Lo consideraba un tipo pesado, soberbio, juega de vivo, agrandado, atorrante, matón, típico “¡porta’mí!”.
Por esa razón me molestaba cada vez que lo alineaban. “¿Para qué lo meten si lo único que le interesa es lucirse?”, preguntaba en cuanto algún locutor anunciaba que ese futbolista iba a jugar.
Sí, con la arcilla de la condena y la espátula de la inflexibilidad, muy de moda en nuestro país, tallé en mi cabeza una figura que con el paso del tiempo llegó a no encajar con la realidad pues el deportista maduró.
“He tenido experiencias no tan bonitas que me han ayudado a crecer bastante, tengo una familia que me ha ayudado bastante a madurar y a valorar muchas cosas que antes no valoraba, en este momento me siento muy tranquilo, madurando cada vez más y la verdad estoy súper tranquilo, el equipo me ha ayudado muchísimo”, manifestó en octubre del año pasado.
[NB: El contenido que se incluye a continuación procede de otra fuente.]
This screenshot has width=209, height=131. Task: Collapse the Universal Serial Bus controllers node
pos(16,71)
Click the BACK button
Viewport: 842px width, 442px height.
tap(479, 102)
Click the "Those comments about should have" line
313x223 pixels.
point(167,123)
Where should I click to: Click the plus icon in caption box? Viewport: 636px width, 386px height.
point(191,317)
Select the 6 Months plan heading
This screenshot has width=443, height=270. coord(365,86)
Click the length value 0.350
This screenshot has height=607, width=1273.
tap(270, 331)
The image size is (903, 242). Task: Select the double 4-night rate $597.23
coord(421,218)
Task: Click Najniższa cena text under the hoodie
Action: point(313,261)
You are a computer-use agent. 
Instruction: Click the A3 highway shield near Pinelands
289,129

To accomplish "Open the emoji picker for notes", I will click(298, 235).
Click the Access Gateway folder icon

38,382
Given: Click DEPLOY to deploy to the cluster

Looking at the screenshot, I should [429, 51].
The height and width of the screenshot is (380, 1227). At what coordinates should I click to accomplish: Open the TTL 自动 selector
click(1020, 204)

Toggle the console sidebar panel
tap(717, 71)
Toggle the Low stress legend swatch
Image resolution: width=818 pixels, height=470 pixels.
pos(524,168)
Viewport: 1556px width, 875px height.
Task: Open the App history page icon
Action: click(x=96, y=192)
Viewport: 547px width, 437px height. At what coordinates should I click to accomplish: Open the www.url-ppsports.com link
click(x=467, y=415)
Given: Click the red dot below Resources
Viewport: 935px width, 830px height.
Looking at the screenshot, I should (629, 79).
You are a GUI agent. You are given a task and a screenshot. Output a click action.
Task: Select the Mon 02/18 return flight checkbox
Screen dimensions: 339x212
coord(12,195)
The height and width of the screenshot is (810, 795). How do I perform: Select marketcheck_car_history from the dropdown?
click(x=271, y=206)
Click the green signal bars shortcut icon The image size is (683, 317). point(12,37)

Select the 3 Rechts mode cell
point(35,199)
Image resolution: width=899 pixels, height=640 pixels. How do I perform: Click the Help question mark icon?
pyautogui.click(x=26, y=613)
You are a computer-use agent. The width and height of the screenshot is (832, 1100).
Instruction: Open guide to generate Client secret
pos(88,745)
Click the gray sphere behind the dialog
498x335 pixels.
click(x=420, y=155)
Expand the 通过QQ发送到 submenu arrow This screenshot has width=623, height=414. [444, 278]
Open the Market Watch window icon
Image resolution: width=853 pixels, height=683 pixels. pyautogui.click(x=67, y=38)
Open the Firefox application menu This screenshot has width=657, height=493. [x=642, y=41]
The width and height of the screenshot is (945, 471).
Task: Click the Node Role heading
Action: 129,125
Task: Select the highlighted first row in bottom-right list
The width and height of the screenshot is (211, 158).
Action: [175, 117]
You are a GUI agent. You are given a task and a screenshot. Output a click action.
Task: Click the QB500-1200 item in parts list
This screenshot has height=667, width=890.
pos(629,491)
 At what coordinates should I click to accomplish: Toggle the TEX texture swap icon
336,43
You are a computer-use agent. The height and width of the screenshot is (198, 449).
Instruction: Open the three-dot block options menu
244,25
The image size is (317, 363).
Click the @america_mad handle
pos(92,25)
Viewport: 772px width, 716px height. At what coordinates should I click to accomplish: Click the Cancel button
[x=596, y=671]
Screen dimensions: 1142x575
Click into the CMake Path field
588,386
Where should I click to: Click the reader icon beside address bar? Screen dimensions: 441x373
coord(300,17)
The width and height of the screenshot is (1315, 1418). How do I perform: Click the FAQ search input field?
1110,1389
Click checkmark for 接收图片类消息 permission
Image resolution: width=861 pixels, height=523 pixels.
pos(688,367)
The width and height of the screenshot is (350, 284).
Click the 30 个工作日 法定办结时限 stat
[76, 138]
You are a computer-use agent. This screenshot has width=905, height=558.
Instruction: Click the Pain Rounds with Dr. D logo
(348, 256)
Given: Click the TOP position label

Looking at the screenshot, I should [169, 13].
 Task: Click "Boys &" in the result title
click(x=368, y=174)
Aún así, yo me mantuve escéptico. Sin embargo, mi percepción cambió desde el viernes 9 de marzo pasado cuando tuve la oportunidad de conversar por primera vez en mi vida con David Ramírez, quien hacía fila en el local de Starbucks en Lincoln Plaza para comprar dos bebidas: una para él y otra para su compañero Daniel Colindres.
Educado, amable, humilde y agradecido. Así lo veo ahora. Mi apreciación cambió con un amable y agradable intercambio de palabras.
Desde entonces he reflexionado en lo mucho que nos cuesta en algunas ocasiones aceptar a las personas tal y como son —nadie tiene porqué vivir de acuerdo con nuestras expectativas; pretender esto es arrogancia—, así como el hecho de que hay personas que tienen el valor de dar un golpe de timón cuando lo estiman necesario.
David decidió hacerlo ¿y quién soy yo —ser humano imperfecto, propenso a equivocarme— para aferrarme a mis prejuicios sobre él?
La próxima vez que lo vea lo invito a un café.